I'd like the entries reproduced exactly, with all pictures omitted.

--- Information supplied Enclosed Below ---

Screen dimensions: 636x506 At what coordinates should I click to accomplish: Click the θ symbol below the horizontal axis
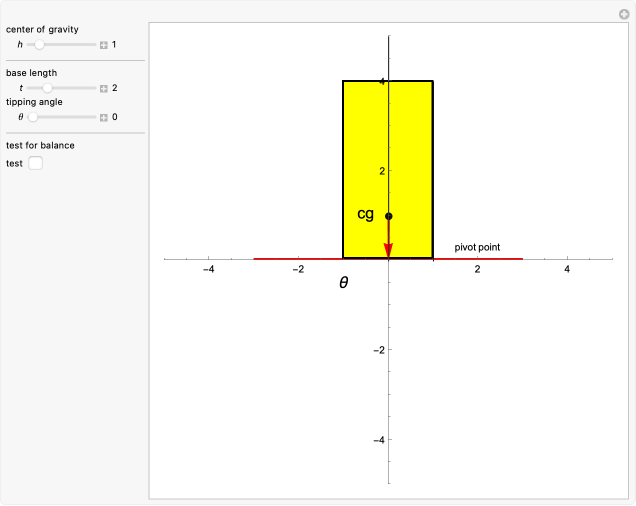pos(343,283)
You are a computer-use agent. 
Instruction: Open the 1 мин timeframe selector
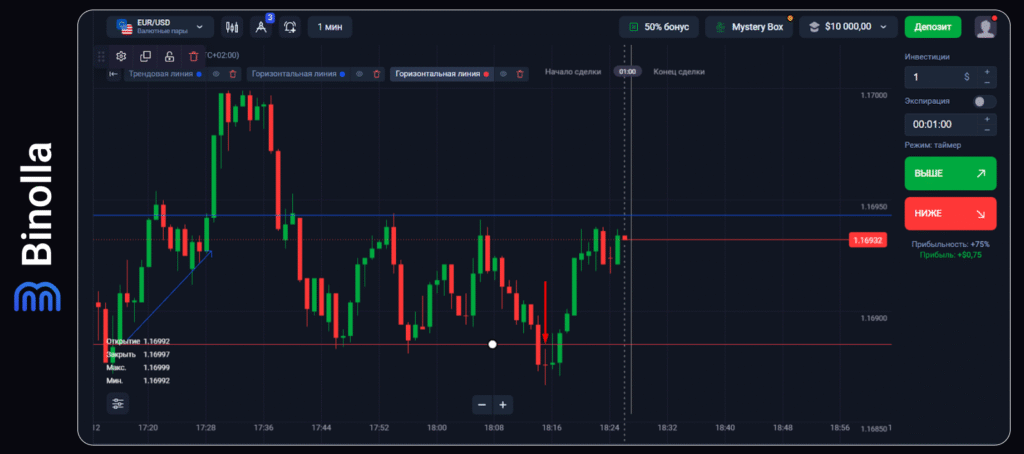(x=329, y=27)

--- End of Enclosed Information supplied ---

* **Solved exercise**:
Screen dimensions: 636x506 At what coordinates should I click to accomplish: Click the θ symbol below the horizontal axis
pos(343,283)
You are a computer-use agent. 
Instruction: Open the 1 мин timeframe selector
(x=329, y=27)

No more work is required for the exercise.